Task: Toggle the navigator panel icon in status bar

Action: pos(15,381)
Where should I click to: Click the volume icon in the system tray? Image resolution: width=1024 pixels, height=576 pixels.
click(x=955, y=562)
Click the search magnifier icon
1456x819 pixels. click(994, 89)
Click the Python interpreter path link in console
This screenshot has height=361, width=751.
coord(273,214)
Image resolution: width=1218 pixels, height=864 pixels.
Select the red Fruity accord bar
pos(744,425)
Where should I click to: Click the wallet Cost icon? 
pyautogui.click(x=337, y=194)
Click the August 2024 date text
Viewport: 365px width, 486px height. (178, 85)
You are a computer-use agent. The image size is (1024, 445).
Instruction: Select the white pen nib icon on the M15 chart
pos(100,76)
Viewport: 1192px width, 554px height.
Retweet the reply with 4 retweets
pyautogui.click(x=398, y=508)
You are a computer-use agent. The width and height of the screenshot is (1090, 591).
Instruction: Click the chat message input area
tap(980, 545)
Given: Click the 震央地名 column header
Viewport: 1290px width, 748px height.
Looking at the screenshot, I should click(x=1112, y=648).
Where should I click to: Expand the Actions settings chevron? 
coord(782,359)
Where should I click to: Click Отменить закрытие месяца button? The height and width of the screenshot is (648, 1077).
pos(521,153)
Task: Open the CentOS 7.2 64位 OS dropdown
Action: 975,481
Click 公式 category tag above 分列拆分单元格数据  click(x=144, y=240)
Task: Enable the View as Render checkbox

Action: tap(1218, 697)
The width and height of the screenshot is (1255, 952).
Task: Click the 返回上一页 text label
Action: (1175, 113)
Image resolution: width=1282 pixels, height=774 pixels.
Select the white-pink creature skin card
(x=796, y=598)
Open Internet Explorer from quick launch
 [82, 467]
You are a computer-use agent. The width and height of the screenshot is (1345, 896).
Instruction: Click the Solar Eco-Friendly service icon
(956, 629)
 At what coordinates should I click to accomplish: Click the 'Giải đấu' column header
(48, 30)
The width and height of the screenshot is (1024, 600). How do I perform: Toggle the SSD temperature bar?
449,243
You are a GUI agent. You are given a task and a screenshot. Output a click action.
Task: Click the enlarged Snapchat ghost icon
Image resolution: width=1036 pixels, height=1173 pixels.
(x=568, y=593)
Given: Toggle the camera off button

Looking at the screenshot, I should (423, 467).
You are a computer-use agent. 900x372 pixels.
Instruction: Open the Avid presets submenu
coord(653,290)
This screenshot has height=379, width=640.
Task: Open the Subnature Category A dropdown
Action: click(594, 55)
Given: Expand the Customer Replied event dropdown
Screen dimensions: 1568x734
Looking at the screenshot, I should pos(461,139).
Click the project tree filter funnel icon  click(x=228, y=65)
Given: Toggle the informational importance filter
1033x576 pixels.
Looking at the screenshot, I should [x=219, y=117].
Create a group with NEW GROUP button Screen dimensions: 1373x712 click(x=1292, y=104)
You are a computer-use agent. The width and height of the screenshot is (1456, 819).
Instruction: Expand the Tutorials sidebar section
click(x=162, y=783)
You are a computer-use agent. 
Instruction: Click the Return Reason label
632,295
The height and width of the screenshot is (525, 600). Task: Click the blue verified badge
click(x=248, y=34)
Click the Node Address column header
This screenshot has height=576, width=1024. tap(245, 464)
------------------------------
> Required work
Recast the data from the line with "Click the August 2024 date text" up to and including the line with "coord(782,359)" as a Markdown table with columns Row and Line, one row per line, numbering rows from 1 and omitting blank lines.

> Finished exercise
| Row | Line |
|---|---|
| 1 | Click the August 2024 date text |
| 2 | Viewport: 365px width, 486px height. (178, 85) |
| 3 | You are a computer-use agent. The image size is (1024, 445). |
| 4 | Instruction: Select the white pen nib icon on the M15 chart |
| 5 | pos(100,76) |
| 6 | Viewport: 1192px width, 554px height. |
| 7 | Retweet the reply with 4 retweets |
| 8 | pyautogui.click(x=398, y=508) |
| 9 | You are a computer-use agent. The width and height of the screenshot is (1090, 591). |
| 10 | Instruction: Click the chat message input area |
| 11 | tap(980, 545) |
| 12 | Given: Click the 震央地名 column header |
| 13 | Viewport: 1290px width, 748px height. |
| 14 | Looking at the screenshot, I should click(x=1112, y=648). |
| 15 | Where should I click to: Expand the Actions settings chevron?  |
| 16 | coord(782,359) |